** WHAT YOU HAVE TO DO **
Rewrite the records from the line with "Identify the location" up to and including the line with "center [252, 204].", changing "yellow-stroke" to "orange-stroke" and leaving everything else as it is. Omit the pictures from your answer.

** TASK INPUT **
------------
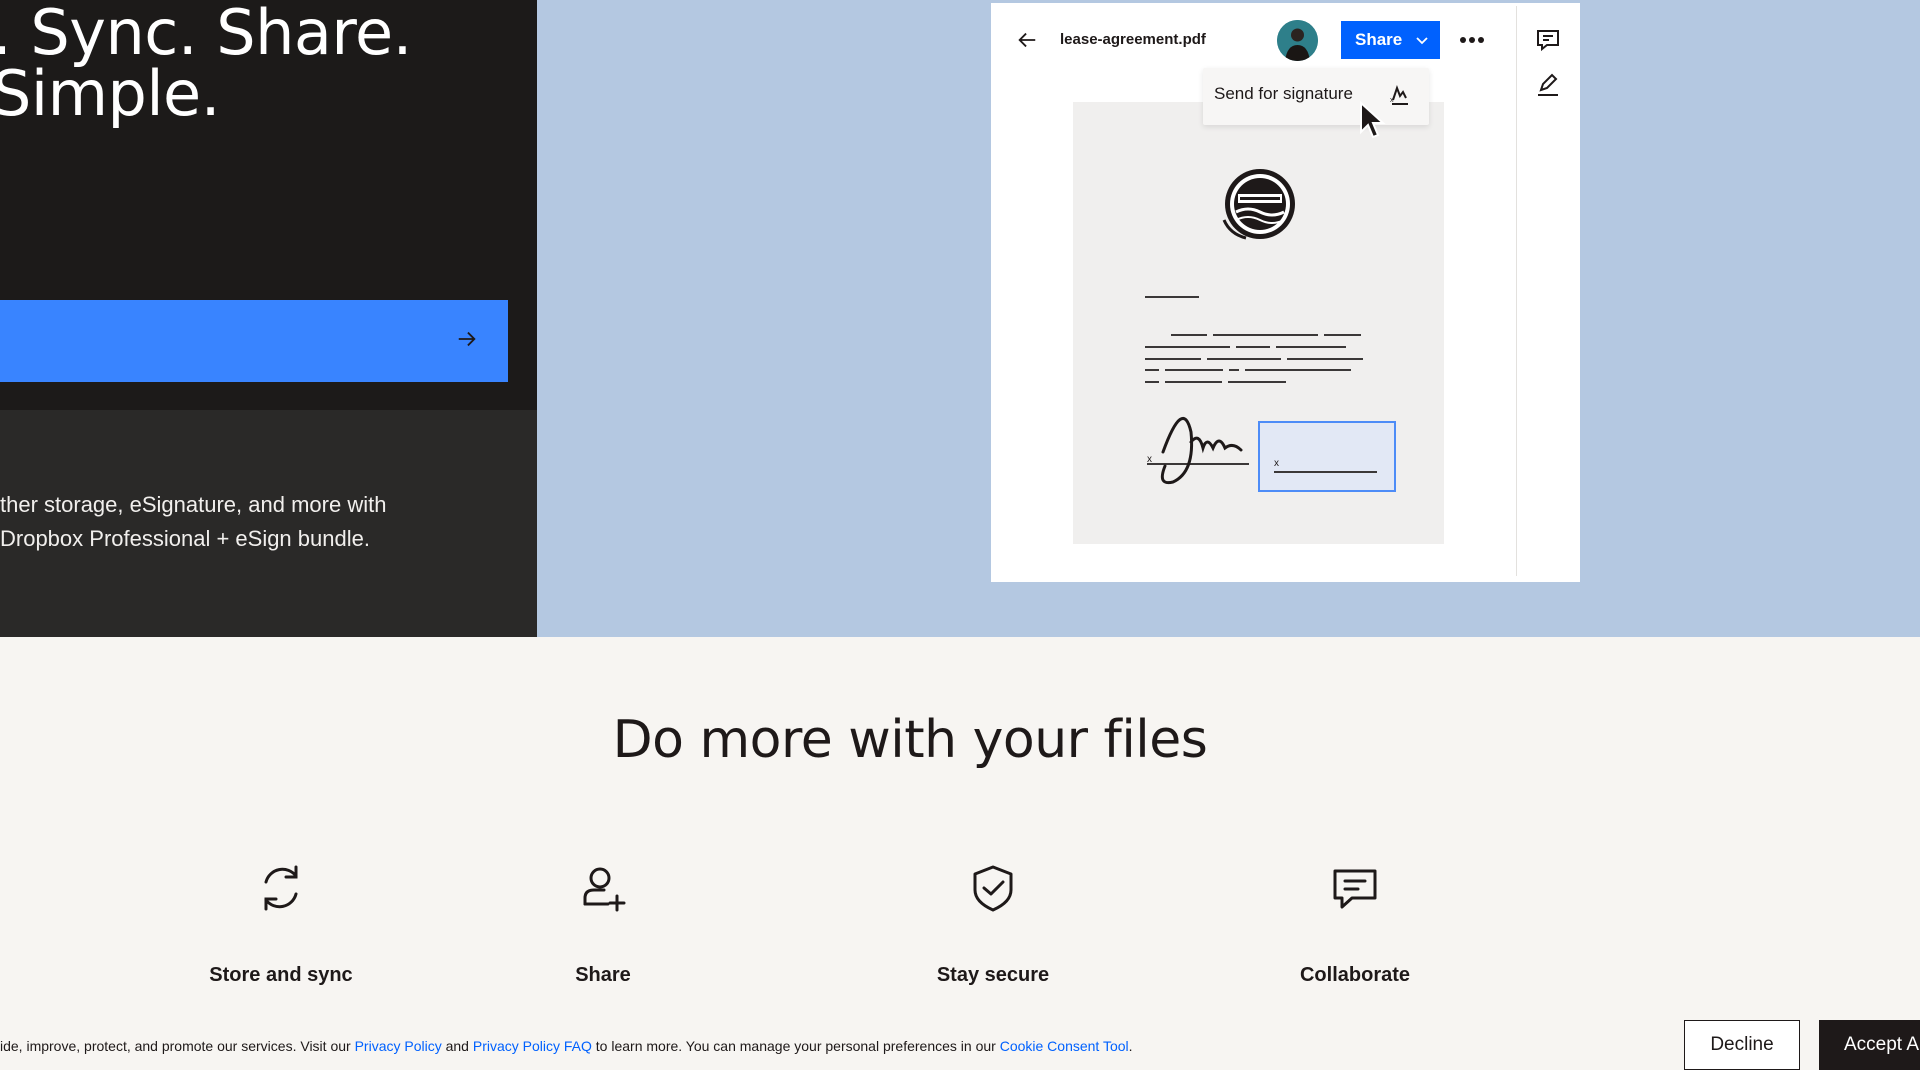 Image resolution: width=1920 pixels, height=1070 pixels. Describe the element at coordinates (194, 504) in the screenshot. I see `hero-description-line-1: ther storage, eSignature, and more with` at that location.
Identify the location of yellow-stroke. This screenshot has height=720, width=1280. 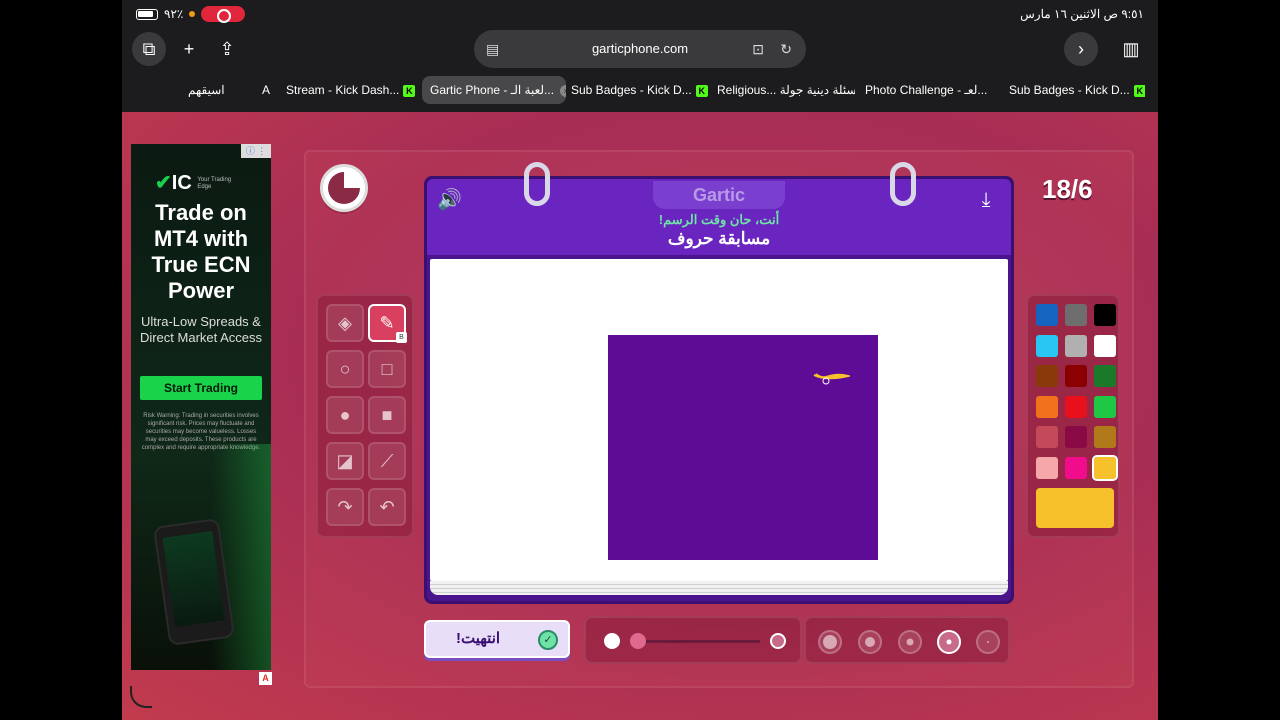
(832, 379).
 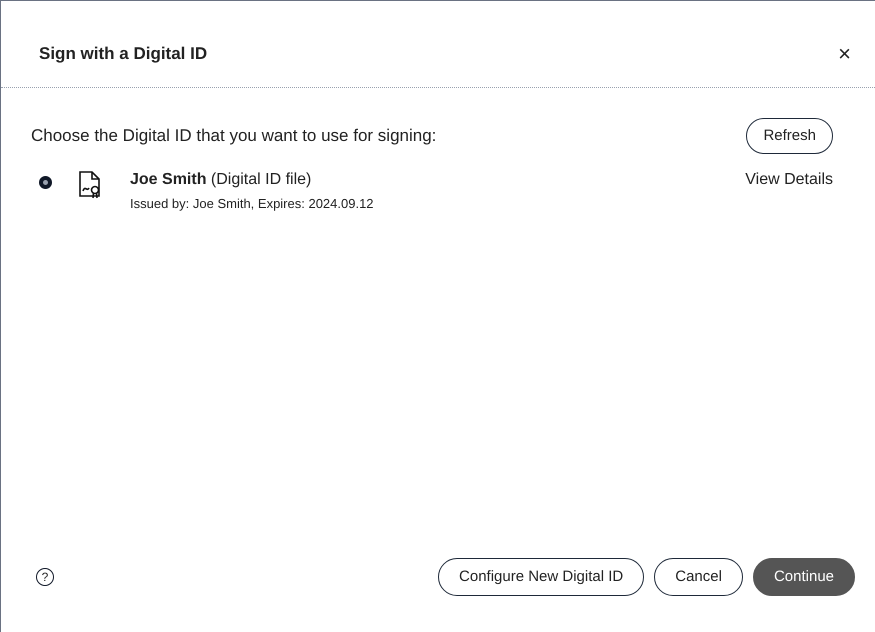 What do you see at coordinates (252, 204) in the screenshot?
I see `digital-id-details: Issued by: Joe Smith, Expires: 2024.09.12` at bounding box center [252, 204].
------------
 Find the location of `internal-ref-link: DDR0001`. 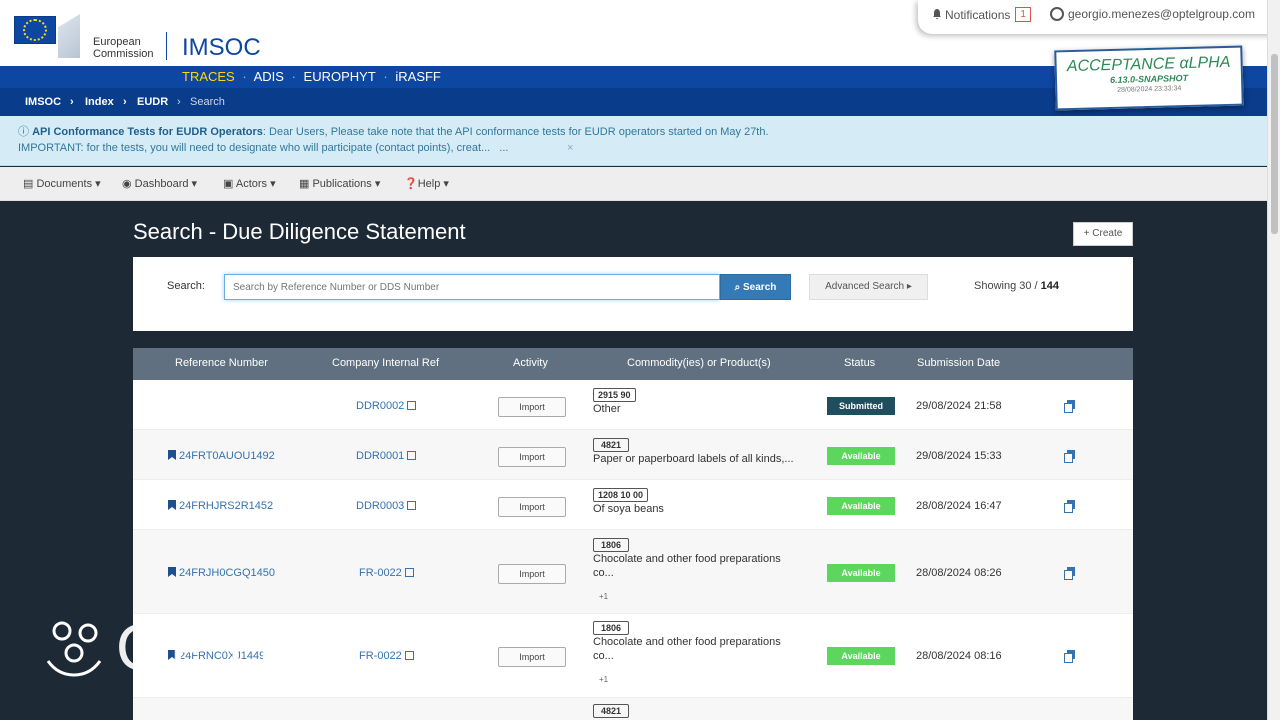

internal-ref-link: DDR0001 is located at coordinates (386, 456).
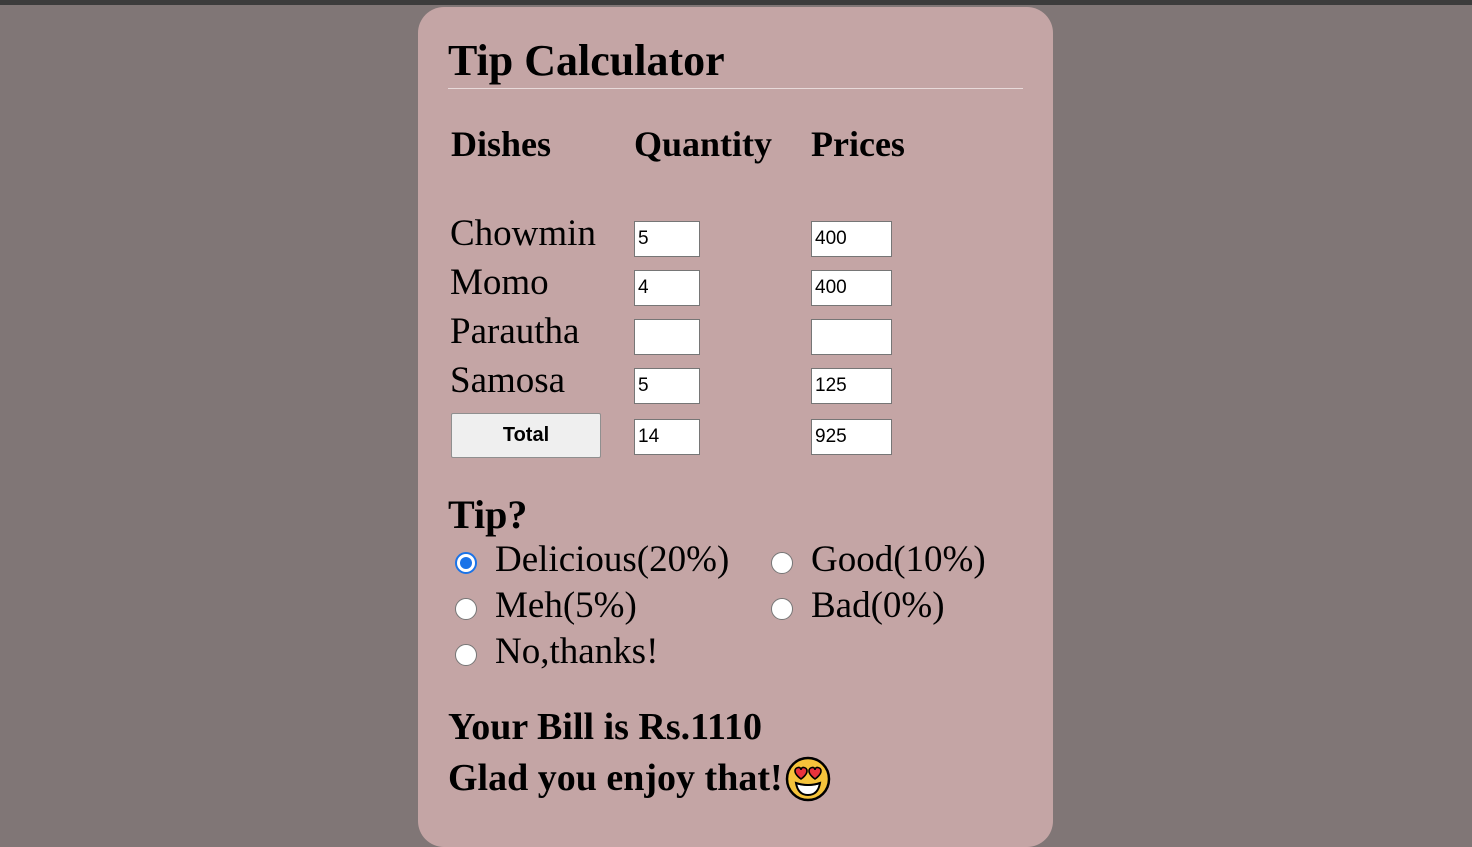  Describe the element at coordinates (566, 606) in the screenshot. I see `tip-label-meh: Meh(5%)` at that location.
------------
** EXERCISE RESPONSE **
Identify the location of orange-stroke. This screenshot has height=720, width=1280. 
(832, 379).
  What do you see at coordinates (252, 204) in the screenshot?
I see `digital-id-details: Issued by: Joe Smith, Expires: 2024.09.12` at bounding box center [252, 204].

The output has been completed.